> REQUIREMENT
Set down the entries below exactly, leaving out all images.

> DATASET RECORDS
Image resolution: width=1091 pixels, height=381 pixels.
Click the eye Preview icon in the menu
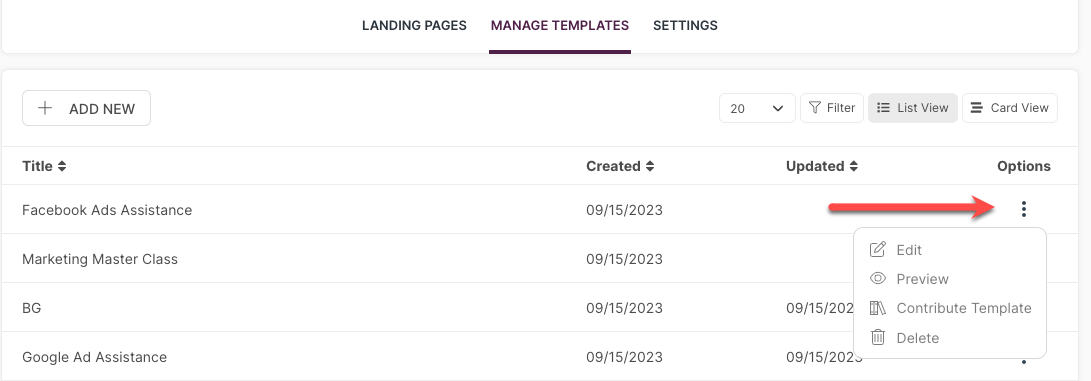[x=878, y=279]
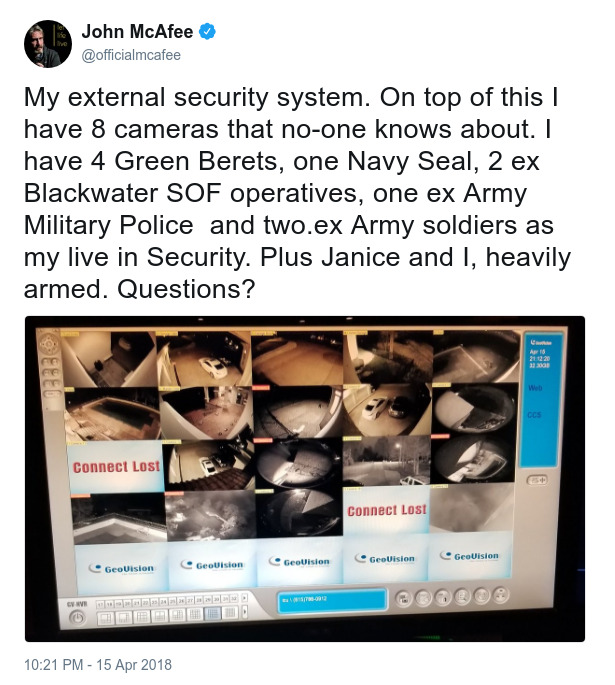Image resolution: width=615 pixels, height=685 pixels.
Task: Toggle the small button beneath the blue panel
Action: pyautogui.click(x=537, y=480)
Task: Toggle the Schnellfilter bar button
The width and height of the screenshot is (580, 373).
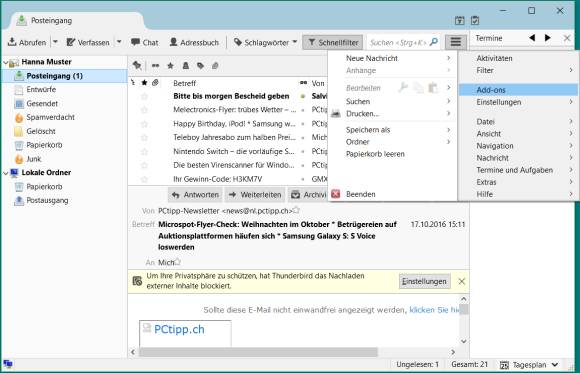Action: 333,43
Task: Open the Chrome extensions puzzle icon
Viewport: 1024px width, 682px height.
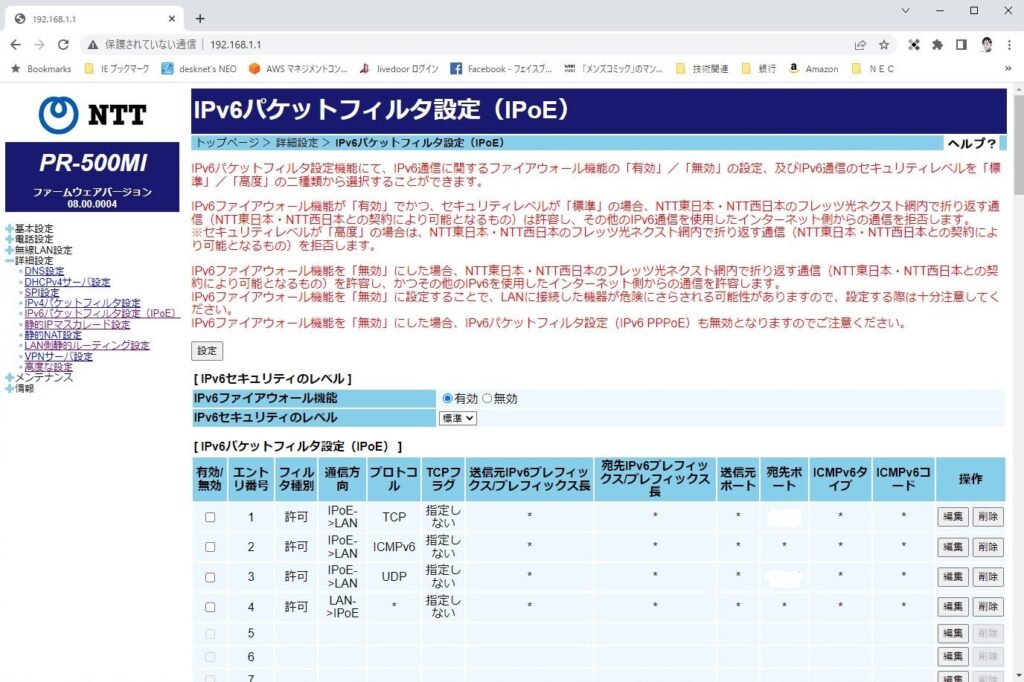Action: coord(937,45)
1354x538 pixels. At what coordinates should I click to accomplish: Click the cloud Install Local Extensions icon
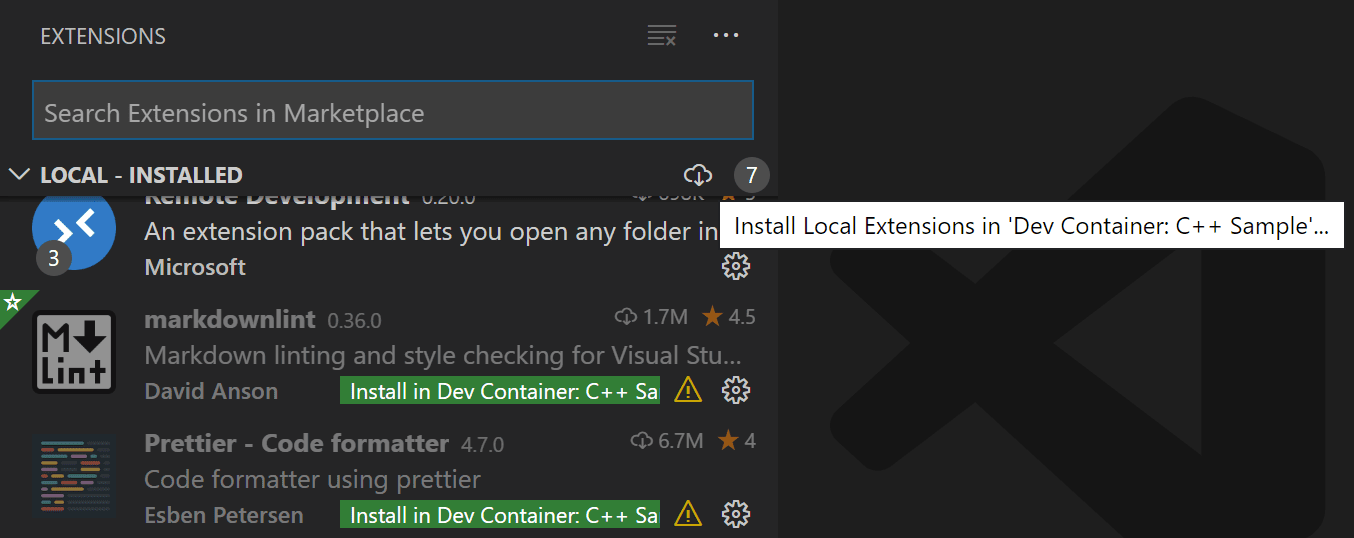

> SOLUTION BELOW
Image resolution: width=1091 pixels, height=381 pixels.
Click the eye Preview icon in the menu
[x=878, y=279]
Image resolution: width=615 pixels, height=685 pixels.
Task: Toggle the small button beneath the blue panel
Action: pyautogui.click(x=537, y=480)
Task: Toggle the Schnellfilter bar button
The width and height of the screenshot is (580, 373).
Action: 333,43
Task: Open the Chrome extensions puzzle icon
Viewport: 1024px width, 682px height.
Action: coord(937,45)
1354x538 pixels. At what coordinates should I click to accomplish: Click the cloud Install Local Extensions icon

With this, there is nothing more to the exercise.